Patients with diabetes are 22 times more likely to have foot ulceration or gangrene than
nondiabetics,while foot ulceration precedes 85% of lower-extremity amputation.
- Three factors combine to promote tissue necrosis in diabetic feet: ischemia, neuropathy
and trauma. Among them, ischemia peripheral arterial disease may play the important
roles in the development of DFU. Moreover, diffuse vascular disease is the main
characteristics, and thus it becomes difficult for treatment by using arterial bypass or
balloon angioplasty. Therefore, we hypothesized that continuous arterial thrombolysis
may be an effective therapy in diabetic foot. The purpose of this study is to
investigate the effectiveness and safety of continuous intra-femoral artery injection of
urokinase by micro-artery-pump in diabetic ulcers.
Description:
- We select 200 diabetic patients with Wagner grade 1 ~ 3 foot ulcers. They are divided
into two groups randomly: thrombolysis group and control group, 100 cases in each group.
- After diabetic dietary advice, all patients receive insulin therapy to control blood
glucose within a range of 5 - 10 mmol/L. Then the patients receive conventional care for
their ulcers. To remove extensive callus and necrotic tissue, wound debridement was
performed. Broad spectrum antibiotics are prescribed if ulcers show clinical signs of
infection. Adjustments to the treatment are performed when indicated on the basis of
microbiologic cultures and sensitivity testing.

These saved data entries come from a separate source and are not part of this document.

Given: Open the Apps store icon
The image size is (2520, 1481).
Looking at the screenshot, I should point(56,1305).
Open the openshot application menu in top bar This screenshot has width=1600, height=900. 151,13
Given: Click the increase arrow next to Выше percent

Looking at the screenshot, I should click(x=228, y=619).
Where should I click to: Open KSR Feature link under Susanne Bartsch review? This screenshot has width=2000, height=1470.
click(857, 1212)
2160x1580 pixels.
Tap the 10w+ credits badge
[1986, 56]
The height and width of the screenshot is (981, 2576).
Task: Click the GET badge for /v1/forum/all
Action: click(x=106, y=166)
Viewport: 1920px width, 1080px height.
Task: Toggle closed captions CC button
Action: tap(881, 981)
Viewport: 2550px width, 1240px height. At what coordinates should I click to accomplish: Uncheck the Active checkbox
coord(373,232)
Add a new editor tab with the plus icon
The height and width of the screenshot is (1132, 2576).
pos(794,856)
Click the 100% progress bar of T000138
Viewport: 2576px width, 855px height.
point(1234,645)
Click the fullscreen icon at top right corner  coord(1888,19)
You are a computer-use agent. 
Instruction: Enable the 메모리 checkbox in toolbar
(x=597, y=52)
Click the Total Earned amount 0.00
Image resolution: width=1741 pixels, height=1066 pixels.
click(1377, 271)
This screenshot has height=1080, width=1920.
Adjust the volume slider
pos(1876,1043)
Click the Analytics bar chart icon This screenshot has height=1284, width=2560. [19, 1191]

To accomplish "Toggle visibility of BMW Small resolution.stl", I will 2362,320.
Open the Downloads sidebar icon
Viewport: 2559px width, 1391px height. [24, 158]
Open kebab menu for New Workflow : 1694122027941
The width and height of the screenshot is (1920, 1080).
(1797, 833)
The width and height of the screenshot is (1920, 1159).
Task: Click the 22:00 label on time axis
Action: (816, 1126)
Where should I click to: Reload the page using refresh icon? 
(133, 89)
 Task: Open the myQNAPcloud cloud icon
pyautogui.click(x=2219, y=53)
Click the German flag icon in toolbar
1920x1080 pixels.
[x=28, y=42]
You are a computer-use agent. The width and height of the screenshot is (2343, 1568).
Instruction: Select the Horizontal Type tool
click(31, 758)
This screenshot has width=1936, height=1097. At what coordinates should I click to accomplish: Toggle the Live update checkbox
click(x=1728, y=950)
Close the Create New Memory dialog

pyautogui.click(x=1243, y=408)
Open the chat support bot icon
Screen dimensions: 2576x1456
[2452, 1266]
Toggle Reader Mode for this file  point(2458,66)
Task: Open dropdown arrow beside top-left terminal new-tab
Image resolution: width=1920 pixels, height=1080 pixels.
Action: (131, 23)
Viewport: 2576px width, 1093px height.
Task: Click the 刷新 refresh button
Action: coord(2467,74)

- The conventional group patients receive an intravenous injection of prostaglandin E1 (20
ug per day)until the healing of ulcers or discharged from hospital. In the continuous
intra-femoral thrombolysis group, first of all, a ultrasound Doppler examination of
vessels including artery and venous of lower limbs were performed. To avoid pulmonary
infarction, a filtrator is placed in the inferior vena cava before the thrombolysis
process if ultrasound results show venous thrombosis. Then insert a percutaneous artery
canal from femoral artery in another lower limb into the distal of popliteal artery as
far as possible. After finishing this process, the outside part of this artery canal is
fixed at thigh, and the patients must keep in supine position in the bed.Firstly,20 0000
~ 40 0000 units urokinase is injected via the catheter to diseased foot. Then,
continuous infusion urokinase via femoral artery by an artery pump (100 ml 0.9% sodium
chloride + 100 0000 unit urokinase at a rate of 4 ml per one hour) for 7 - 10 days.
Finally, patients receive an intravenous injection of prostaglandin E1 (20 ug per
day)until the healing of ulcers or discharged from hospital.
- The healing rate of foot ulcers, the time of ulcers, neuropathy symptoms, the period of
hospitalization are compared between the two groups during hospitalization.
- The recurrence rate of foot ulcers, cardiovascular events, death from all causes are
compared between two groups at 1, 4, 8 years during follow up.